Stepparenting Approaches that Work Best
Approaches to Stepparenting that WORK
Here are a some suggestions for new stepparents – and for those that are trying to correct a situation that might be going in the wrong direction!
1. Focus first on forging a warm and friendly interaction style with the stepchildren. Listen to them, get to know them, and focus more on joining in family activities as opposed to seeking one-on-one activities with the stepchild, unless they initiate them. Let the child guide the level of closeness they are willing to accept.
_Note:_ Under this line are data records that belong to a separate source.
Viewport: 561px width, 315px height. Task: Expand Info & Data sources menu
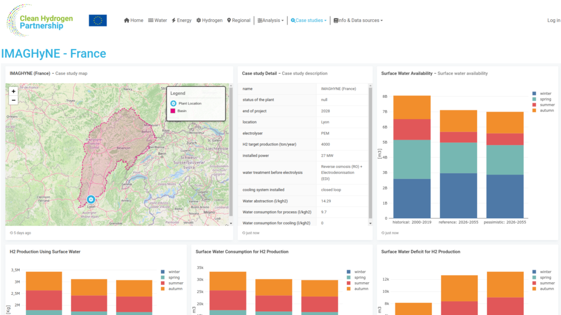point(358,20)
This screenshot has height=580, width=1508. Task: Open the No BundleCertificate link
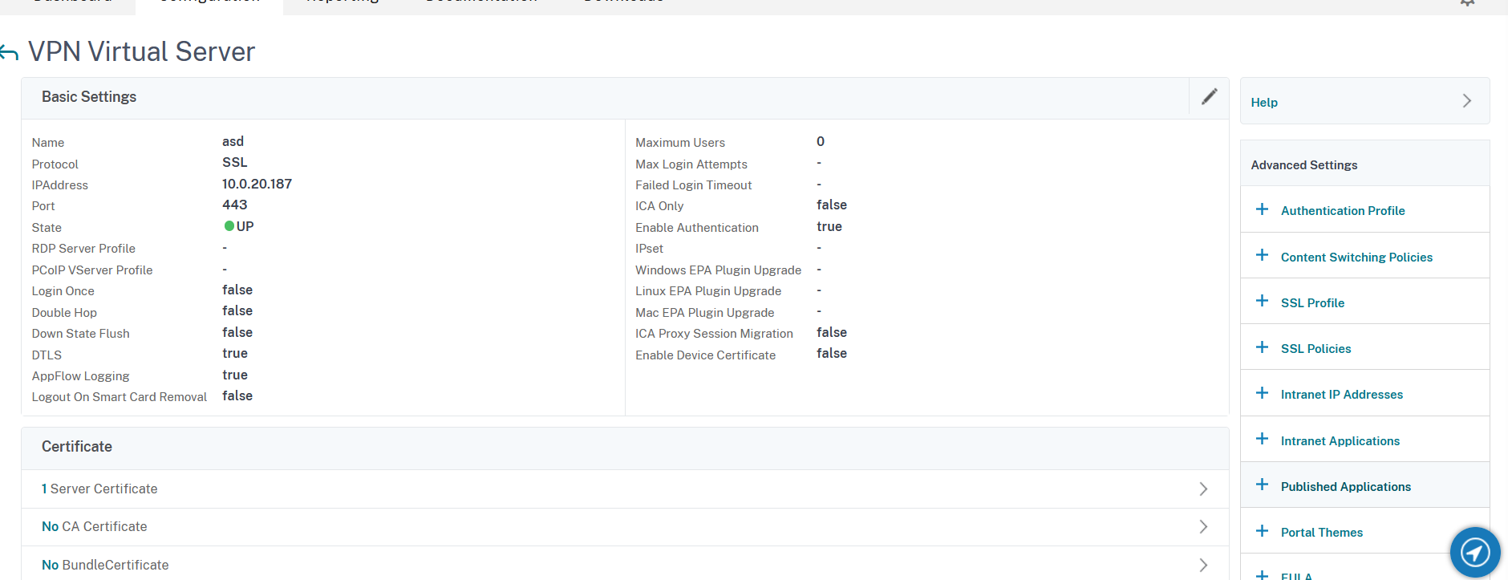[x=105, y=565]
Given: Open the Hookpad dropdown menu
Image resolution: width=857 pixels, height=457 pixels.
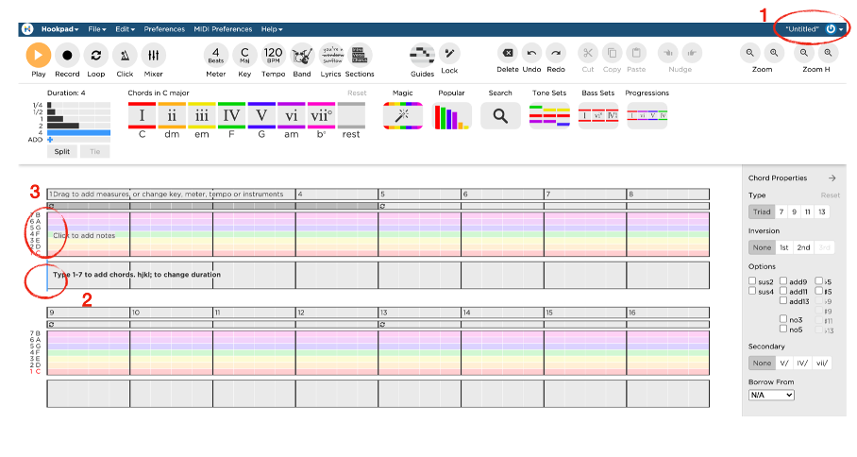Looking at the screenshot, I should pyautogui.click(x=59, y=29).
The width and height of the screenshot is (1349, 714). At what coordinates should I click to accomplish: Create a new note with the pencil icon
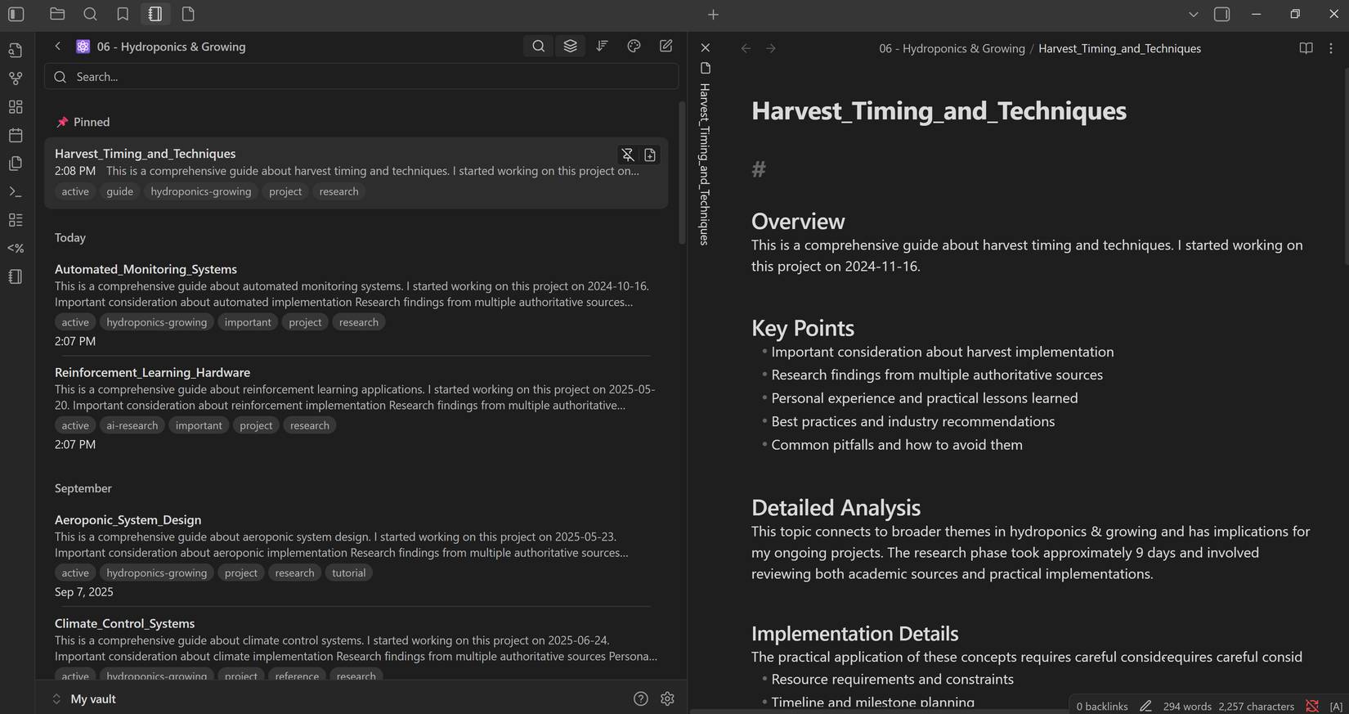point(666,47)
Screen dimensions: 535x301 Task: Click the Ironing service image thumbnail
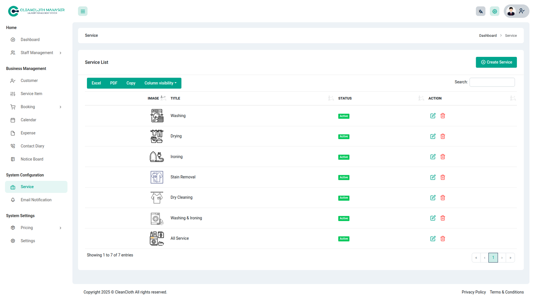[156, 157]
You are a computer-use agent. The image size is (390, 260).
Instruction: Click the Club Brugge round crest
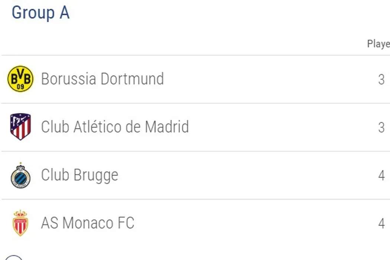[x=20, y=175]
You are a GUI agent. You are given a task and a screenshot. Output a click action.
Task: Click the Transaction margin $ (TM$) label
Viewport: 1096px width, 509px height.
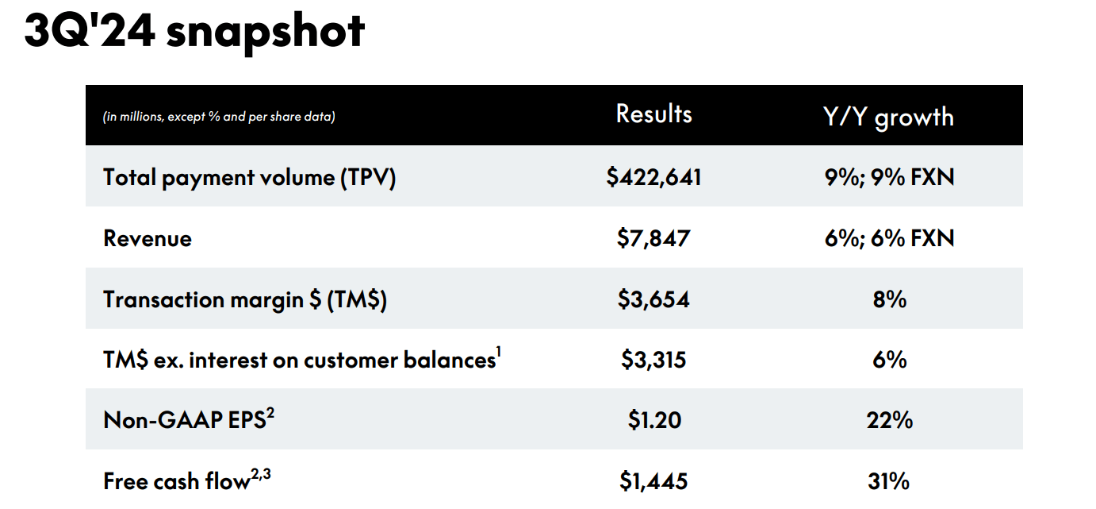(245, 299)
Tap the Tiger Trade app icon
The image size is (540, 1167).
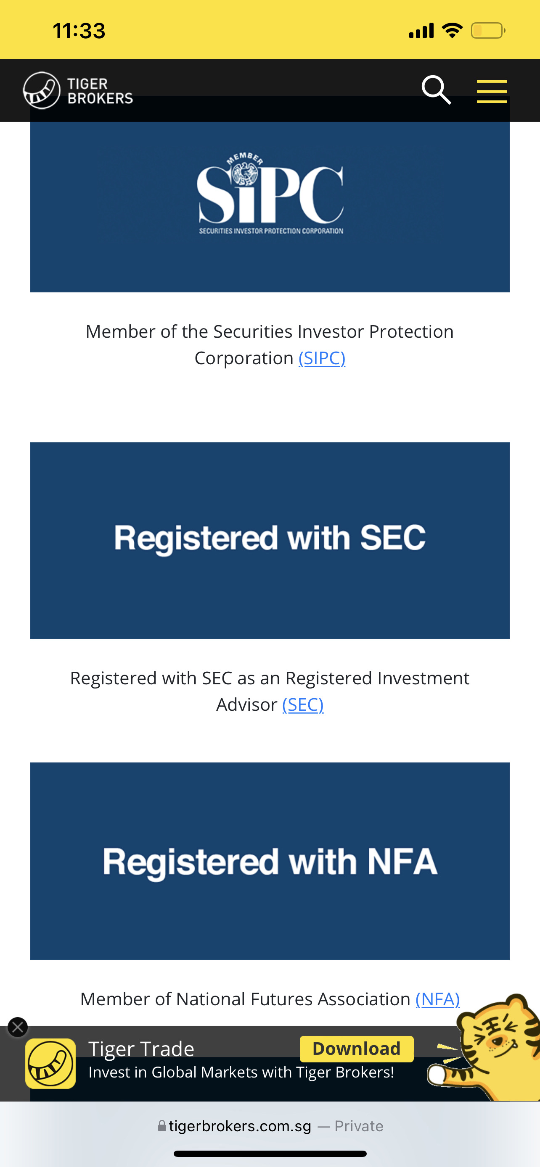click(x=50, y=1063)
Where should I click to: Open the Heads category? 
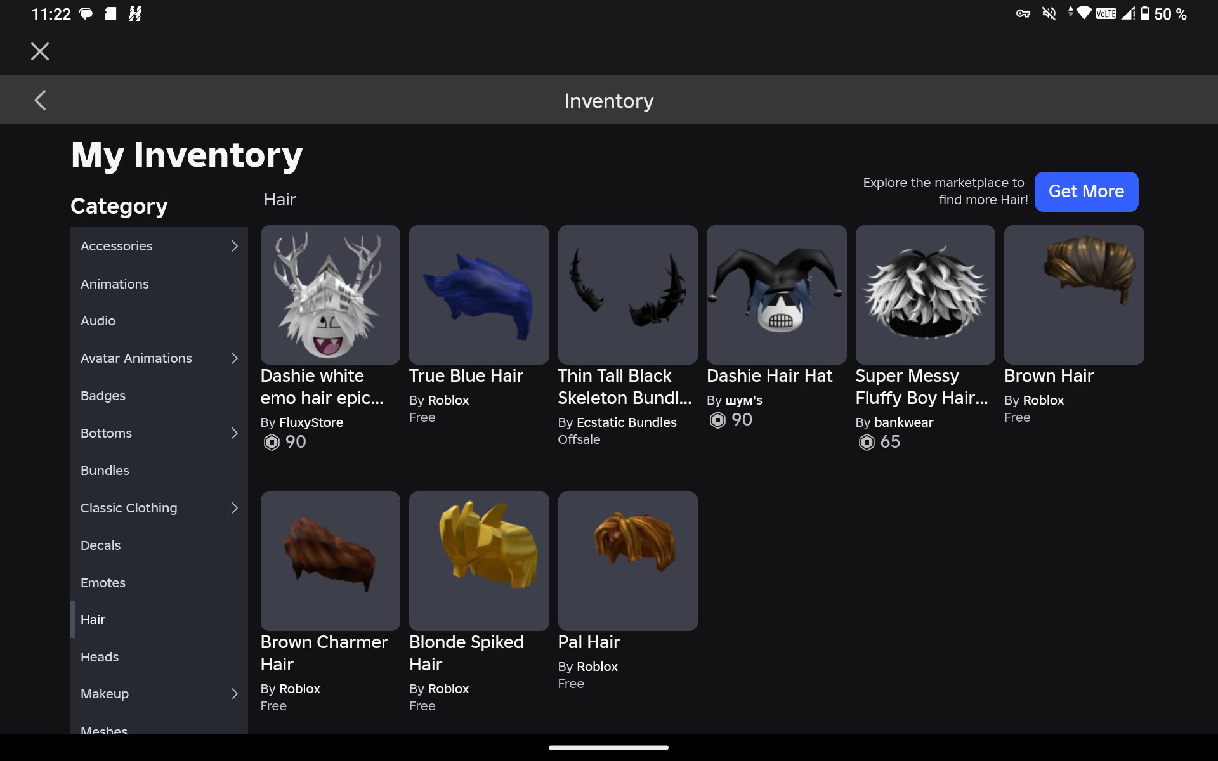tap(159, 657)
2. The attitudes and actions of the biological parent are crucial here. This is the person that has the power to invite the step-parent into the fold, as the children will follow the cue of their parent. So if the children ignore, or worse yet, are rude and disrespectful to the step parent, and their own parent lets them get away with this behavior, the stepfamily has far less of a chance of working. In this case, the stepparent is in for a nearly impossible struggle.
3. The couple needs to agree on a set of rules for the home and expectations for the children’s behavior. Without some structure in the home (since the new family does not automatically have one), there can be a general feeling of anxiety in the home. And the lack of structure is a breeding-ground for misunderstanding, resentment, and conflict, because of unclarified expectations. This structure should be communicated to the children by the couple. Once this new structure starts to gel, children begin to feel more secure and much stress is alleviated in the home.
4. The lead role in discipline and authority needs to be taken by the biological parent, who also needs to back up the stepparent in carrying out the agreement for the structure that has been set up by the two of them. Early in stepfamily life, the stepparent is best seen the way a child would view a coach or camp counselor: one who provides instruction and follows through with rules, but does not take over the role of the parent. The stepdad who tries to take over the role of disciplinarian is asking for rebellion from his stepson – punishment isn’t an approach that will work!
5. Becoming more of an insider may then occur as everyone settles into their roles and accepts the stepfamily. I hate to be the bearer of bad news, though: experts say that it takes seven to ten years for a stepfamily to complete the development process. And depending on a number of factors, the relationship between the stepparent and stepchildren may never become as warm and accepting as you would like.
So, in the meantime, take care of yourself. You will likely need some time to renew yourself, with other interests and friends where you feel like a comfortable insider. Adjusting your expectations can help. And it might be very helpful to do what’s necessary to deal with any feelings of rejection you face – otherwise, they can cause a boomerang effect in the home, as your unhappiness will affect others. Your upset about it can sour relationships that could otherwise begin to bloom. A breakthrough session can help you to process what’s underneath your feeling of alienation; sometimes it’s amplified by some old hurt that is still there even though you might not remember it. And just being grateful for the good moments, the unexpected connections and fun times, can go a long way to beginning to shift your focus and help you enjoy what is good about the stepfather stepson relationship you’re building.